I have a Premier and a THX (lifetime)

If I get a stream and connect it to my premier, will I be able to remotely access shows off my THX via MRV?

example; if my THX has a show on it I want to watch, can I transfer it to my premier, and watch it (all remotely?)


----------



## bradleys (Oct 31, 2007)

Yes


----------



## PCurry57 (Feb 27, 2012)

The TiVo Stream doesn't connect to your Premiere. You connect it to your router and every TiVo on your network should be available (except wireless TiVo's). I used to use a wireless bridge in my bedroom That mostly worked just fine. In prep for TiVo System for android I pulled a wire through the wall. I may when I move late next month try using my 5Ghz wireless bridge (not TiVo wireless).


----------



## ThAbtO (Apr 6, 2000)

You do not need the stream. The Tivos can transfer/copy/stream to each other. They need to have the Media Access Key, which should be the same as in your tivo.com account. Also, in there, under DVR Preferences, each of your Tivos has 2 checkboxes which should be checked and click Save at the bottom. Then, (if any changes) Force Tivo connections on your Tivos to update.


----------



## bradleys (Oct 31, 2007)

If you have the Stream setup and working with your Premiere, then yes, anything you MRV from your S3 to the Premiere will be available for stream.


----------



## ej42137 (Feb 16, 2014)

As ThAbtO said above, you don't need the Stream for TiVo to TiVo downloading or streaming; the TiVo stream is only needed to stream from a Premiere to a device other than another TiVo, such as an iPad or an Android tablet. The S3 series can't do this even with a stream and the Roamio doesn't need a separate Stream because the Roamio has a Stream built in. Your local cable company may restrict your content in regards to streaming; TWC in my area lets me stream broadcast networks like ABC but not premiums like HBO or cable stations like AMC. Other cable companies have different levels of restriction.


----------



## scsiguy72 (Nov 25, 2003)

Thanks,

I understand going Tivo to Tivo and have been doing that for years. That is not the issue I am asking about.

Specifically what I am asking is this:

I am away from home. I have a show on my series 3 (only)

Can I log in to my stream device and transfer the program from my series 3 to my premiere and then watch it remotely?

I would not be able to directly interact with my series 3 tivo correct?


----------



## moyekj (Jan 24, 2006)

Problem with your scenario is if you are away from home you won't have a way to initiate a transfer from you Series 3 to your Premiere.
That's one advantage of using Slingbox instead for this kind of scenario.

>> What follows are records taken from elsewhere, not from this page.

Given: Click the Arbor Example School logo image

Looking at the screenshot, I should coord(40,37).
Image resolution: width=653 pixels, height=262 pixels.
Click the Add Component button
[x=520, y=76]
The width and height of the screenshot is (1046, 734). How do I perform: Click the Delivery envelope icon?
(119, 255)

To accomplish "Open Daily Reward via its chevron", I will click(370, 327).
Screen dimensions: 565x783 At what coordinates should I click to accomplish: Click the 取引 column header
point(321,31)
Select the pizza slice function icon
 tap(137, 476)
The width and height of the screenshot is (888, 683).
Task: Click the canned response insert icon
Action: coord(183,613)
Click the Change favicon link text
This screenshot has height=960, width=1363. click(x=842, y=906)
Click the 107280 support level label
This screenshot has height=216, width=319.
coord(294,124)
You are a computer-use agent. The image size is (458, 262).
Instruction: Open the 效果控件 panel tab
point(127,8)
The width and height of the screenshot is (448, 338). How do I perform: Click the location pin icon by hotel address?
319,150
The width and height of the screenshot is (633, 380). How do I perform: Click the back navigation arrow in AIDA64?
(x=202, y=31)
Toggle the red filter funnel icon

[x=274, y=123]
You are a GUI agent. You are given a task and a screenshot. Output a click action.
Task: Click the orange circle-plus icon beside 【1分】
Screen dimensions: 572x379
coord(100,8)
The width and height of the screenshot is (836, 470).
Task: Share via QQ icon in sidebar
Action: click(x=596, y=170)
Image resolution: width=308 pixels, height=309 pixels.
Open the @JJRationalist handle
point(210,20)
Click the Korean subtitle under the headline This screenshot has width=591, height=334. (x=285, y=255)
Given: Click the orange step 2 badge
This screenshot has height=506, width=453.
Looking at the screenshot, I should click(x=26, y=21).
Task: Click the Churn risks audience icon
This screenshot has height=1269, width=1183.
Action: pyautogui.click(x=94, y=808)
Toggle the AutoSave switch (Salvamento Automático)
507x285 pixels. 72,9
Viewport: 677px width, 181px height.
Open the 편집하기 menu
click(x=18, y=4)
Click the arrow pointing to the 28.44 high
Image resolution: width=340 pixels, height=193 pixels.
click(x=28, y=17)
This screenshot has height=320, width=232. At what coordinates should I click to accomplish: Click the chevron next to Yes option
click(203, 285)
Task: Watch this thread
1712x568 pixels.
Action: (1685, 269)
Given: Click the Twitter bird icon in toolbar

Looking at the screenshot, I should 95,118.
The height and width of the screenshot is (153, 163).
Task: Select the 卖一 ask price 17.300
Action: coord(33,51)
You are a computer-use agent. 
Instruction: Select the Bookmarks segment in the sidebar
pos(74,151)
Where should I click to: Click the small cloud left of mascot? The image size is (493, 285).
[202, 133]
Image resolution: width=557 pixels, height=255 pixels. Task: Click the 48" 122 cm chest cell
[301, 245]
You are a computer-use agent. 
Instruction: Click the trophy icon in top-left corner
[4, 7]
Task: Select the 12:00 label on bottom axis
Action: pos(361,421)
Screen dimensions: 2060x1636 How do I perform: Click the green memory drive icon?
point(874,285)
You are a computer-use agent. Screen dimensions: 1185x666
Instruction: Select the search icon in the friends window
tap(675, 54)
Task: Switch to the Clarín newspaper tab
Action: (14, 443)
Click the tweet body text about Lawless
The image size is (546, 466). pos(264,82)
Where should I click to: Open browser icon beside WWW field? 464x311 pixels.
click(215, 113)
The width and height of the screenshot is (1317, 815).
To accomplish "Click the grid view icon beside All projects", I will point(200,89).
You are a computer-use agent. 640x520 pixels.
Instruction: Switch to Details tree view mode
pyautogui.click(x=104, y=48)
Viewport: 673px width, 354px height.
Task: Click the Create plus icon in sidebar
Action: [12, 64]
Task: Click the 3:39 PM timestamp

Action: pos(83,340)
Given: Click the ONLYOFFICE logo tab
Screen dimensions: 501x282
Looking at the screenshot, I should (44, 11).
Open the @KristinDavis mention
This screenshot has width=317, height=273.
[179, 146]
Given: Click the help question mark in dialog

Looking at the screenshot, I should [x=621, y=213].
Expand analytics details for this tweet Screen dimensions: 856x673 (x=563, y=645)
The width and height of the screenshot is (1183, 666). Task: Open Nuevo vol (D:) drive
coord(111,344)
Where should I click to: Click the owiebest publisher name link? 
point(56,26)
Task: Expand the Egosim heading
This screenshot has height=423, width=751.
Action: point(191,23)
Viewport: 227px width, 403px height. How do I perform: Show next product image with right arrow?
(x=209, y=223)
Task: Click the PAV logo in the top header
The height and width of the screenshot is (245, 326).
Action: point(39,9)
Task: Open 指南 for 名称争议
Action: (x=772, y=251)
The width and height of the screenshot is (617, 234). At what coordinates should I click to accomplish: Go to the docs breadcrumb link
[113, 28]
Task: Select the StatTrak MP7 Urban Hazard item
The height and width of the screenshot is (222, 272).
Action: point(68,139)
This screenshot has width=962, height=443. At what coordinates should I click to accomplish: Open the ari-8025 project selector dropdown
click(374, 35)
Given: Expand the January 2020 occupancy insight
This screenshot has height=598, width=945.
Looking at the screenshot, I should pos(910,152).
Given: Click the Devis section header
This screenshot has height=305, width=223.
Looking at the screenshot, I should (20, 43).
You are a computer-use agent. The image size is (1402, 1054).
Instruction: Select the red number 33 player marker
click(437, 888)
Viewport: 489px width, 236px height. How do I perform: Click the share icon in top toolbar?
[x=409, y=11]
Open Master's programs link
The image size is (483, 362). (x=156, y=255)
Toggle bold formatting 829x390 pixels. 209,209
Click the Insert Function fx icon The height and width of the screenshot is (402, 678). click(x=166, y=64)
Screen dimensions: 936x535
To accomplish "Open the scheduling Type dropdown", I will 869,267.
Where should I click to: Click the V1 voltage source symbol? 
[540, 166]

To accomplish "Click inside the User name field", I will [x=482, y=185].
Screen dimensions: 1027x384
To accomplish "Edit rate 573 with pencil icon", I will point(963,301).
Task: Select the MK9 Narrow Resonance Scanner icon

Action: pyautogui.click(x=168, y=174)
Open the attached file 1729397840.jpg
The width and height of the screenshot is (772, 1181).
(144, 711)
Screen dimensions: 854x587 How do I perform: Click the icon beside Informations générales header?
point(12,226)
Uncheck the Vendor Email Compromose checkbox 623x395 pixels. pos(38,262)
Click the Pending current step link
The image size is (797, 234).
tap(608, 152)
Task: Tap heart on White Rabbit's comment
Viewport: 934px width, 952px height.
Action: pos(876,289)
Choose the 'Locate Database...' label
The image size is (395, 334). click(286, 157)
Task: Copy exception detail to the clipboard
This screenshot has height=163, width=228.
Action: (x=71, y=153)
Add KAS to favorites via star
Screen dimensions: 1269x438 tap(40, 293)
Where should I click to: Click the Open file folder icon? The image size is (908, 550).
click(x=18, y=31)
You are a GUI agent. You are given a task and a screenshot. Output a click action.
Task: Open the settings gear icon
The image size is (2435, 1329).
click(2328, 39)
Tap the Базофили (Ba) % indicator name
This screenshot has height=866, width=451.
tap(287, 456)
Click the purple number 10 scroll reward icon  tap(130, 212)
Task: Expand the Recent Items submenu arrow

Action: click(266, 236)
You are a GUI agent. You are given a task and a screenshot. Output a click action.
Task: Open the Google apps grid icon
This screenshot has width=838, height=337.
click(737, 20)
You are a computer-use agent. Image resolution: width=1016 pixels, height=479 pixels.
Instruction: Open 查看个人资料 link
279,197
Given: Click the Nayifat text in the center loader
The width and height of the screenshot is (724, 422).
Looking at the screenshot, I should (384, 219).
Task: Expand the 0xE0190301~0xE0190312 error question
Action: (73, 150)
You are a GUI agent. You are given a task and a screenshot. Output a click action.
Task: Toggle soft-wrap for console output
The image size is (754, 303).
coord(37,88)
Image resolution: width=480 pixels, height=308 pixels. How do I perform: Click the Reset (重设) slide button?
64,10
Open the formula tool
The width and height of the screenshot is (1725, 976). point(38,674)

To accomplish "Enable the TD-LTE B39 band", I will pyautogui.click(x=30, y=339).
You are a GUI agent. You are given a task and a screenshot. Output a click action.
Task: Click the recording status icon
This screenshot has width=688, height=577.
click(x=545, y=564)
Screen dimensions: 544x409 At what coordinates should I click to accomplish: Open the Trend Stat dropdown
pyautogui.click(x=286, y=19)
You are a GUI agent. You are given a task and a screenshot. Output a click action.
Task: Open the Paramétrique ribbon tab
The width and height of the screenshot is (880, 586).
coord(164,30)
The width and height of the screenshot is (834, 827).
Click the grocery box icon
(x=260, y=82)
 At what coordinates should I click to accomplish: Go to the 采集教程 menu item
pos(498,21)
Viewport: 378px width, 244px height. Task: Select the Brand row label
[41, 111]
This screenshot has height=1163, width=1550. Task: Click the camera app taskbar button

With Slingbox attached to Premiere you could initiate the transfer from S3 to Premiere and then watch it as it transfers just as if you were sitting at home in front of Premiere.

Alternatively, if you had all series 4 or later units then you could use TiVo Stream to watch programs from any of them without having to transfer between them. i.e. Ditch the series 3 in favor of series 4 or later.


----------